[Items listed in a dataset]
--- START ---
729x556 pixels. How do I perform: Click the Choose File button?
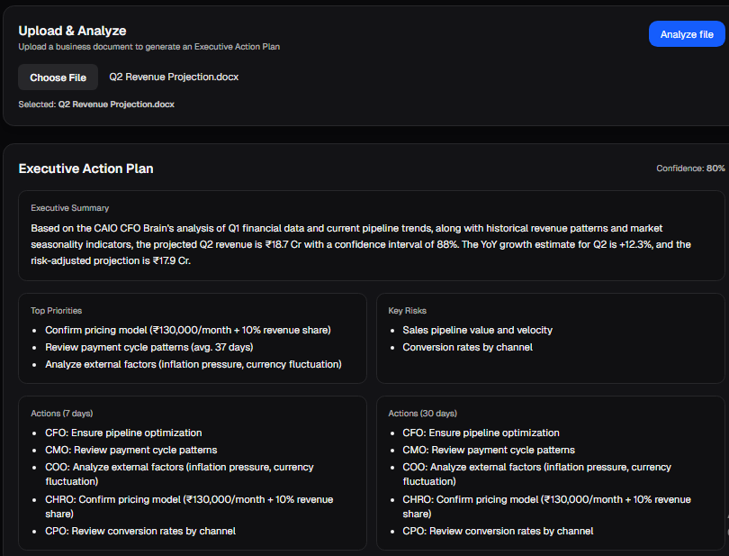[x=58, y=77]
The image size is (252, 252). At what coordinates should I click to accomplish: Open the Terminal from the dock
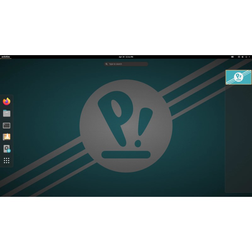[x=7, y=125]
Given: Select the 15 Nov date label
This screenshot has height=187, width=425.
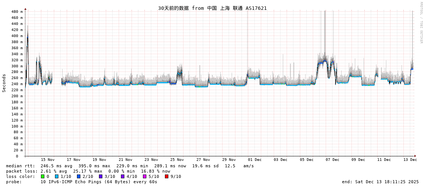Looking at the screenshot, I should click(48, 160).
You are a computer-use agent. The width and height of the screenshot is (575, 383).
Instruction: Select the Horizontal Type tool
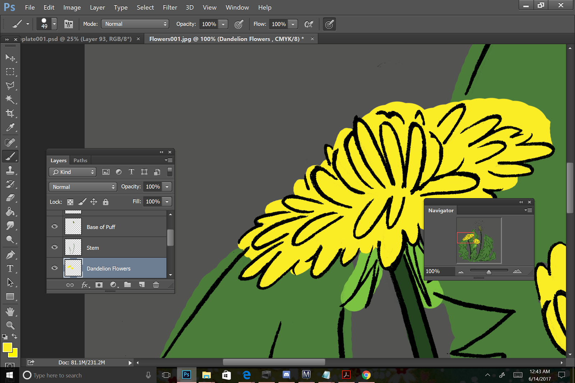(10, 269)
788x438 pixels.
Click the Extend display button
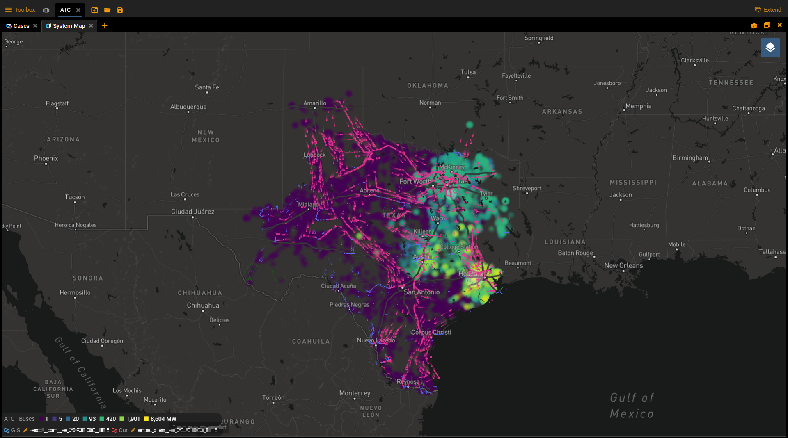(768, 10)
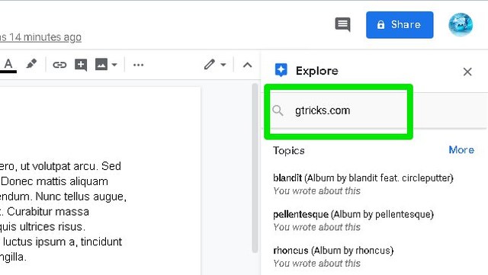Screen dimensions: 488x275
Task: Click the Explore panel star icon
Action: click(281, 70)
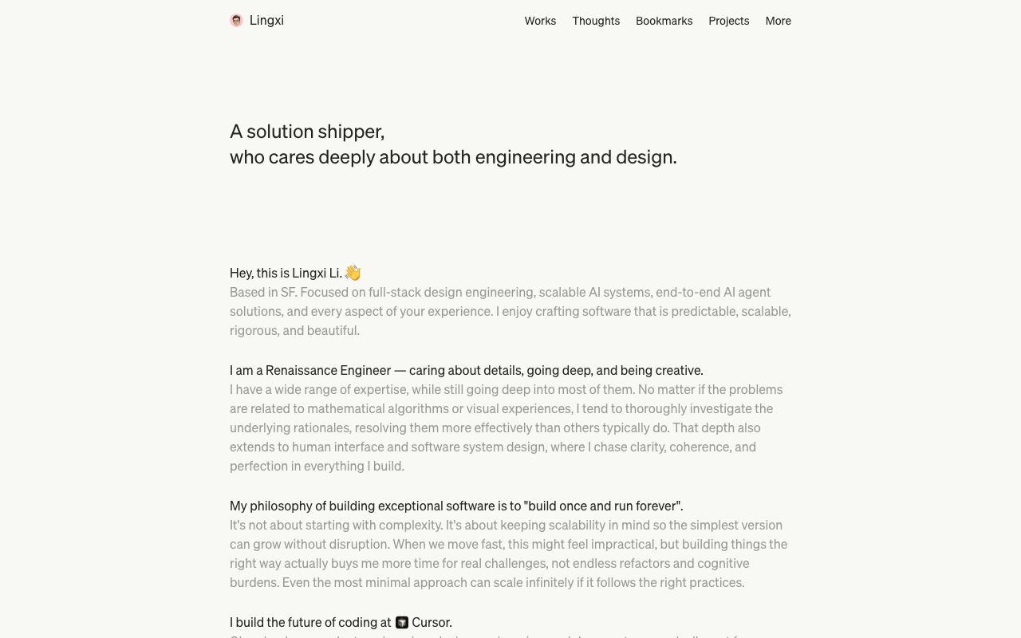1021x638 pixels.
Task: Click the 'I have a wide range' paragraph
Action: (x=507, y=427)
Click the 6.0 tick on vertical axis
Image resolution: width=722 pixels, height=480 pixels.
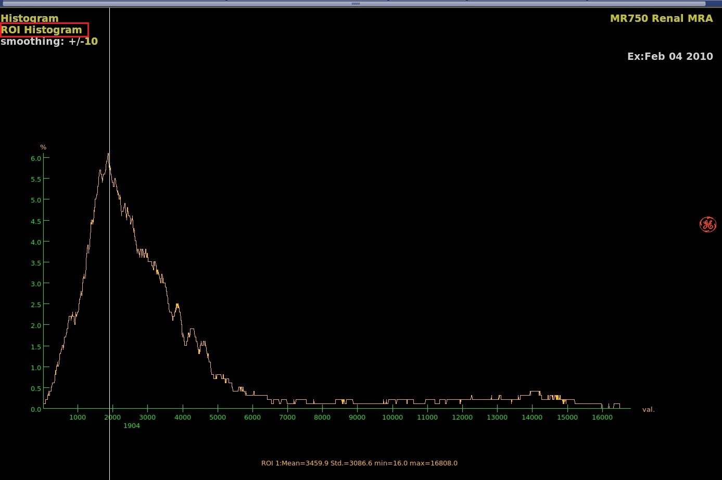click(36, 158)
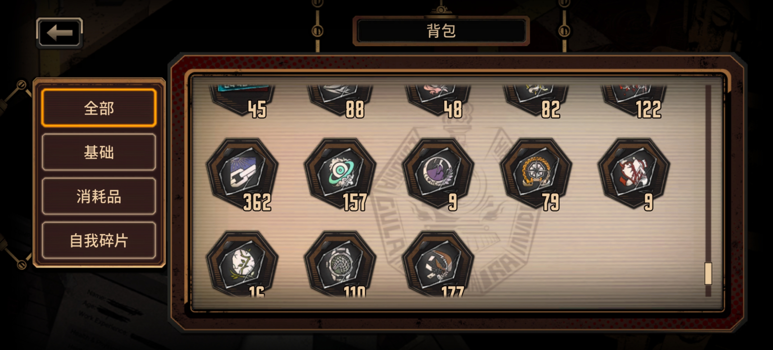
Task: Filter by 自我碎片 category
Action: click(99, 240)
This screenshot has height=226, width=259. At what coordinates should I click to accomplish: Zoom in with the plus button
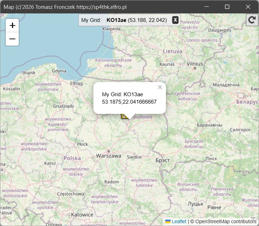pos(12,25)
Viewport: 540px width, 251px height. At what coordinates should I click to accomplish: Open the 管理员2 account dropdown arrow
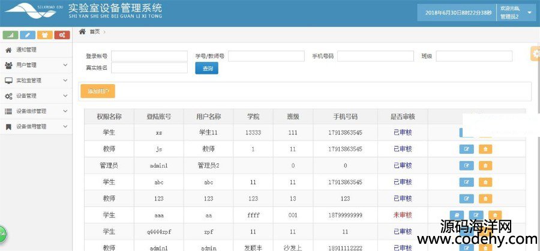click(530, 12)
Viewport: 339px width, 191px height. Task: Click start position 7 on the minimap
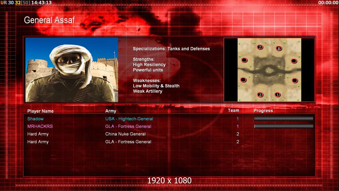pos(260,47)
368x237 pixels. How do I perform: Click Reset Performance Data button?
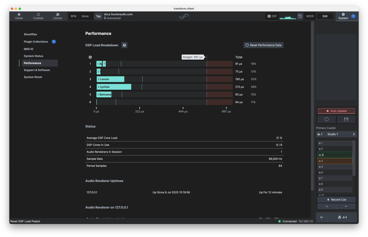(263, 45)
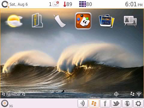Click the 6:01 PM clock
This screenshot has height=108, width=144.
tap(134, 5)
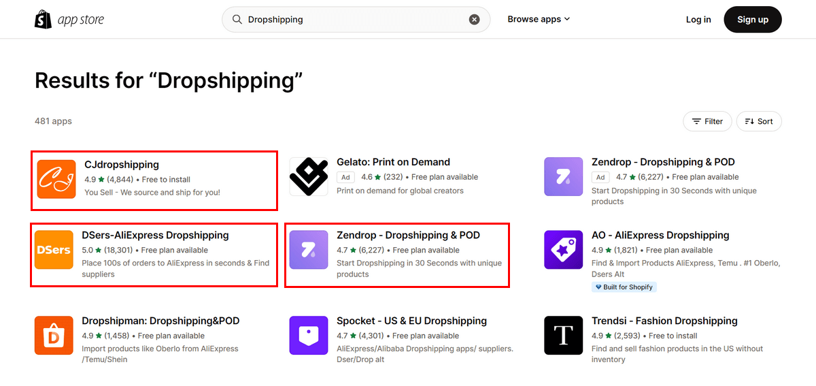Open the AO AliExpress Dropshipping icon

click(564, 250)
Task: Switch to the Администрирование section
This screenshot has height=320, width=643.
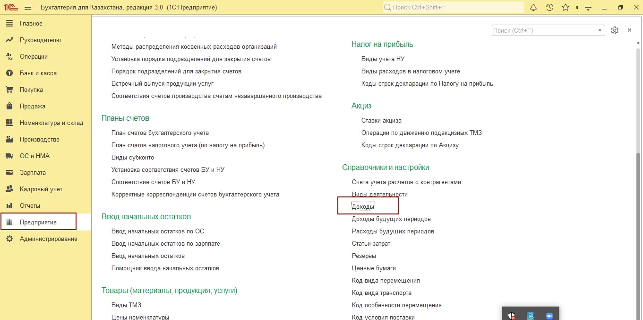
--- END ---
**WHAT THE EXERCISE ASKS:** Pictures should be omitted. Please return exactly the lines from the line that holds "Viewport: 540px width, 251px" through the end of the records.

**ANSWER BELOW:**
Viewport: 540px width, 251px height. At what coordinates should I click to accomplish: Open the 管理员2 account dropdown arrow
click(530, 12)
Viewport: 339px width, 191px height. Task: Click start position 7 on the minimap
pos(260,47)
368x237 pixels. How do I perform: Click Reset Performance Data button?
(263, 45)
Click the 6:01 PM clock
This screenshot has height=108, width=144.
tap(134, 5)
Open the AO AliExpress Dropshipping icon

click(564, 250)
Task: Switch to the Администрирование section
This screenshot has height=320, width=643.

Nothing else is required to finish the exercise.